Find the line with "[2022 Tesla Model Y Long Range] (73, 1274)" in the entries below, then reproduce it and every line after it down to and including the line with "Stock # 27945M", exactly.

Records
● ● ●
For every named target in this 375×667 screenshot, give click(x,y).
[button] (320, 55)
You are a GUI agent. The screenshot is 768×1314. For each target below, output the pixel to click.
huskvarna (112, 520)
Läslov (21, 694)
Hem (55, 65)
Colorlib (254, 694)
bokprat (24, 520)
● ● ●
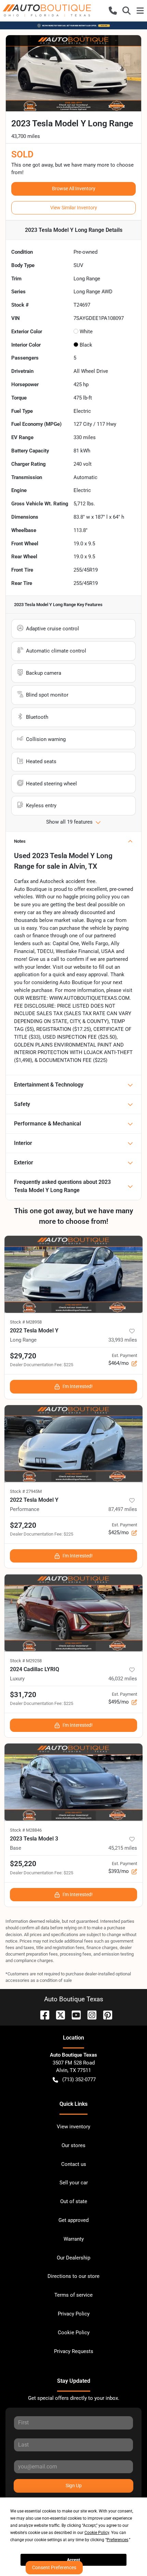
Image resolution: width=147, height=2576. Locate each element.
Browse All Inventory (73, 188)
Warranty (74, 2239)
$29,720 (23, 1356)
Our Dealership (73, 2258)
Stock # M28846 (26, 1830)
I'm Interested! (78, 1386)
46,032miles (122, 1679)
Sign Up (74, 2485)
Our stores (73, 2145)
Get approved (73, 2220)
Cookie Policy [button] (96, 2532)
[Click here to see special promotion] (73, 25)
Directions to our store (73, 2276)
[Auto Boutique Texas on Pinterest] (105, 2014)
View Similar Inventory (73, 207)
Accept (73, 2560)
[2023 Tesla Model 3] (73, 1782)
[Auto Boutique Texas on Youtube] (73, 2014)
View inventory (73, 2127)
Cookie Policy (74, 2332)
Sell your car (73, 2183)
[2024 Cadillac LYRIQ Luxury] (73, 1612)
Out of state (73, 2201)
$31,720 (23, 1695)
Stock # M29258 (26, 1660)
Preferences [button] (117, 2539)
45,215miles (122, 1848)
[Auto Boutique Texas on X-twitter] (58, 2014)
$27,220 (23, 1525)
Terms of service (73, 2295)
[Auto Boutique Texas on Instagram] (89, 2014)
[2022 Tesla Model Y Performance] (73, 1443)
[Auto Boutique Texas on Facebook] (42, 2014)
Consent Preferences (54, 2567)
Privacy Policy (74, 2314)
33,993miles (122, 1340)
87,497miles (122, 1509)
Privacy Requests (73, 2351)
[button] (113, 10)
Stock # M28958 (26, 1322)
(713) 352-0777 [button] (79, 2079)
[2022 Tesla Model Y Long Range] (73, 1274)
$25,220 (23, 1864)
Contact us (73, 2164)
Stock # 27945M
● ● ●
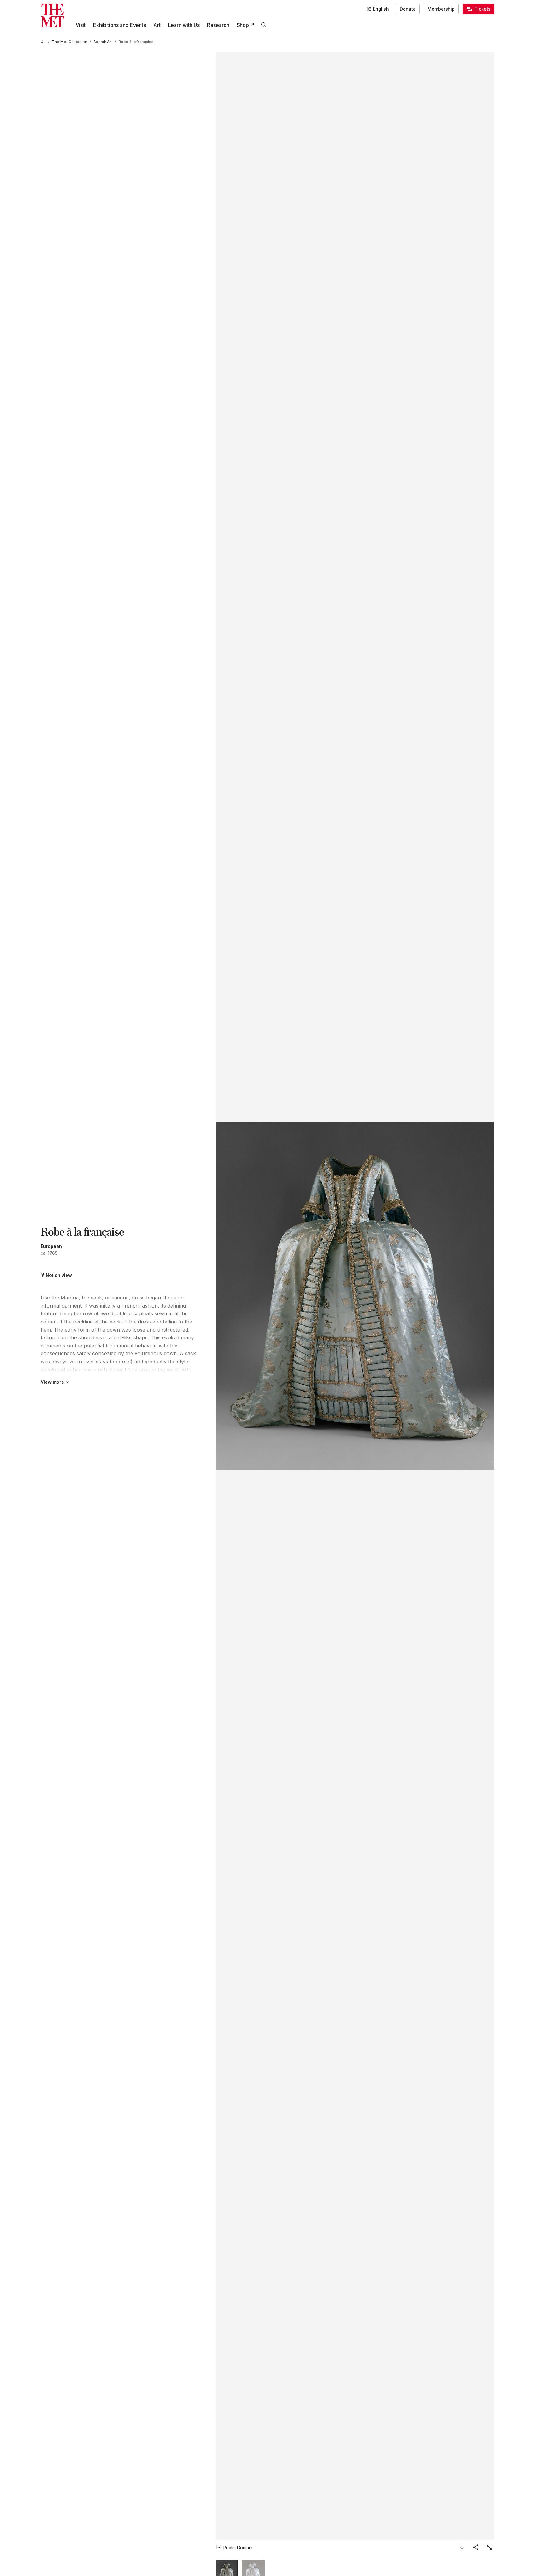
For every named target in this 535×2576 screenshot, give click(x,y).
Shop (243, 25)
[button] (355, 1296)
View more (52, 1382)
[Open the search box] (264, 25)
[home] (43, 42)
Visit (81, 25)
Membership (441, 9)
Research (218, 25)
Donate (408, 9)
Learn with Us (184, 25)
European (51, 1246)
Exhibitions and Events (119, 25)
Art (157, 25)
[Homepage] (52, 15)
● ● ●
Response for this exercise
[2022 Tesla Model Y Long Range] (73, 1274)
$25,220 (23, 1864)
Contact us (73, 2164)
Stock # 27945M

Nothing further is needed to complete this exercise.